Западные философы, привыкшие со времен Древней Греции основывать свои рассуждения на различии между противоположными понятиями и четко разграничивать концепции, давно мечтали о таком перераспределении пространства на строго разграниченные области. Философия, которую мы называем «современной», пыталась уйти от такого подхода в течение уже двух столетий. Что касается интересующей нас проблемы стыдливости, это сделать удалось. Франсуа Жюльен в своей книге «Молчаливое преобразование» (2009) привлек внимание к этой «реверсивной логике», которая со времен Гегеля пытается заменить собой «логику тождеств». Анализ стыдливости хорошо ложится в рамки таких рассуждений.
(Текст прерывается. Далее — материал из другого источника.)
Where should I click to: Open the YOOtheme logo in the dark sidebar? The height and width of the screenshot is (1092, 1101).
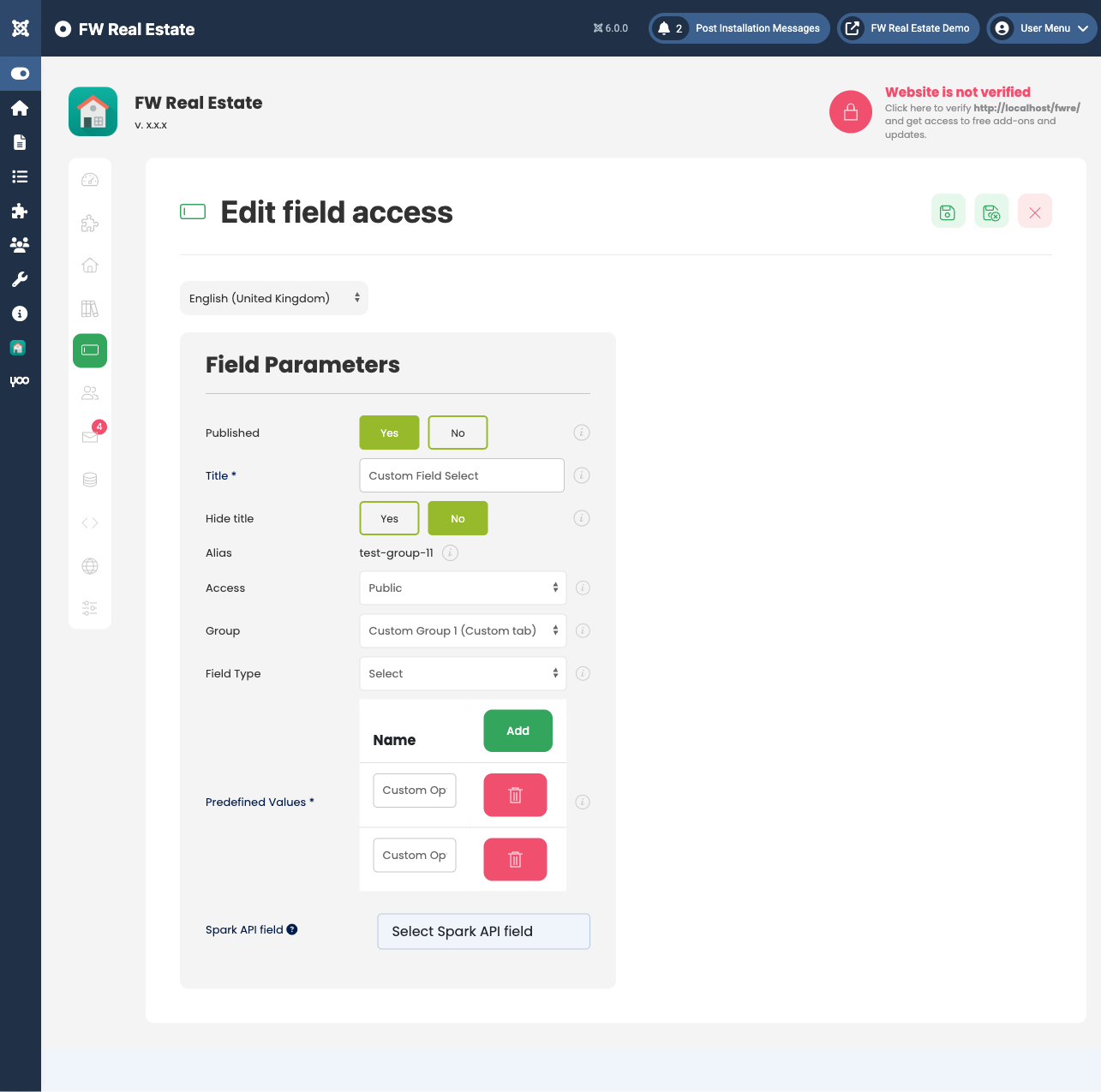20,381
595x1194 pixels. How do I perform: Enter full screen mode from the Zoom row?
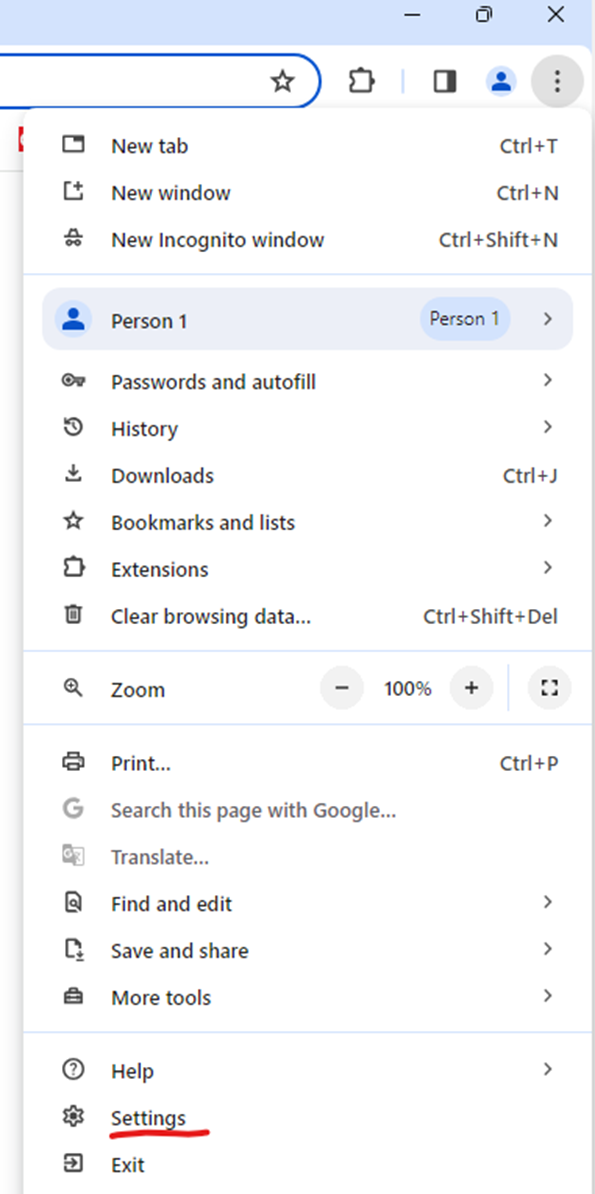coord(549,688)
С одной стороны, понятия обнаженный и одетый, приличное и неприличное явно принадлежат логике тождества, поскольку наблюдается очевидное противопоставление, основанное на объективных критериях (одежда, закон). С другой стороны, понятия стыдливость и непристойность больше подходят для реверсивной логики, символом которой в китайской философии являются инь и ян, выразительно изображаемые в виде белого глаза у черной рыбы, и наоборот. Этот символ напоминает нам о том, что любой принцип содержит в себе свою противоположность. Точно так же в наготе присутствует невидимый покров стыдливости, а бесстыдство кокетки проявляется в ее одежде, привлекающей внимание к телу, тем самым обнажая его. Бесстыдный взгляд заставляет нас краснеть, а чистосердечный — обезоруживает. Это доказывает, что наш собственный взгляд содержится во взгляде другого человека, и наоборот. Это та самая стыдливость, основанная на открытости и уважении, которую мы обрели, отделив ее от понятия приличия. Именно она сегодня находится под угрозой вследствие возвращения идентифицирующей дифференциации.
Отныне споры о стыдливости касаются не только женщины, по крайней мере в теории. На практике же — надо ли это подчеркивать? — чаще всего расплачивается именно она.